The research, conducted by University of Alabama at Birmingham (UAB) scientists, shows that whether a child has been read aloud to on a regular basis is the single biggest predictor of a child's success in learning to read.
"Reading aloud to children helps them develop oral language. It teaches them how to listen and how narrative is structured. They also learn vocabulary and how print works and that it is read from left to right," says UAB Associate Professor of education Kathleen Martin, Ph.D.
Martin and UAB Assistant Professor Kay Emfinger, Ph.D., are authors of the new book "Sharing Books Together: Promoting Emergent Literacy Through Reading Aloud and Home-School Partnerships."

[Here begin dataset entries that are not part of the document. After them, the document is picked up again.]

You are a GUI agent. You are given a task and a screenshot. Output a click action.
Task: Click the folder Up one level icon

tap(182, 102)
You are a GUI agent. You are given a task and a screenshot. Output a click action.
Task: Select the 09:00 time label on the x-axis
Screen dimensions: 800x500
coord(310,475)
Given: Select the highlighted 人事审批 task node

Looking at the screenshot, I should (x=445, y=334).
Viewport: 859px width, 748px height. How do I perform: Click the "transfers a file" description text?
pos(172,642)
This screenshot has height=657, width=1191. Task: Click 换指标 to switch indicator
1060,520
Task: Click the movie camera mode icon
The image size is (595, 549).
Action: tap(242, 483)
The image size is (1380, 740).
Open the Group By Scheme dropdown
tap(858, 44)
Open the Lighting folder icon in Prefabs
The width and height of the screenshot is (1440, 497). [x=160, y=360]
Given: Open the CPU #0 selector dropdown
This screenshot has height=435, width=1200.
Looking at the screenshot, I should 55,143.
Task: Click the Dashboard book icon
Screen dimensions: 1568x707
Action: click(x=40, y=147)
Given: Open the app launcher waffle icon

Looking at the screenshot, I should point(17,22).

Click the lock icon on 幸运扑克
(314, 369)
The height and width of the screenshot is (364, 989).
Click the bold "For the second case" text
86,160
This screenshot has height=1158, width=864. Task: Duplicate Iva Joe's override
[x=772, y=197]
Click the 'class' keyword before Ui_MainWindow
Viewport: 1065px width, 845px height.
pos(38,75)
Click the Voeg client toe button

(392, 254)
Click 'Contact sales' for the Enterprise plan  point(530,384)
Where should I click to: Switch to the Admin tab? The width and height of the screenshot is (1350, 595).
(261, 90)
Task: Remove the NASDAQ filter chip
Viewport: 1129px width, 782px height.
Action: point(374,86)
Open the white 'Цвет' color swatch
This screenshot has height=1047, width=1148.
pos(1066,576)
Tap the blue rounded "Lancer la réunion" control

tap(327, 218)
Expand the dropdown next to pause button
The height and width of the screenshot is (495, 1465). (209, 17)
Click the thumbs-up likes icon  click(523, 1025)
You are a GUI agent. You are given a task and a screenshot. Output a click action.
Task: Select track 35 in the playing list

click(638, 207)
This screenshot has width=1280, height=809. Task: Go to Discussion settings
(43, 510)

Children who are not read aloud to often enter kindergarten and first grade lacking these skills, which Martin says are important for learning how to read, Martin said.
"A lot of parents know that reading aloud to their children is important," says Martin, "but often they don't realize that it continues to be of value as the child ages. Also, many parents probably have less time to read aloud to their children these days.
"It is never too early to begin reading aloud to children," Martin said. Even infants can enjoy looking at illustrations in a book as their parents read to them. When children are past kindergarten, they still need to be read aloud to in order to learn about more complicated subjects and how to listen to and comprehend more sophisticated text," Martin said.
It's important for parents to be animated when they are reading to children, says Martin.
Using different voices for the various characters in a story makes the experience more fun for young children.
However, parents should never force children to listen to a text if the child is bored by the material. Reading should always be presented as a fun activity, Martin said.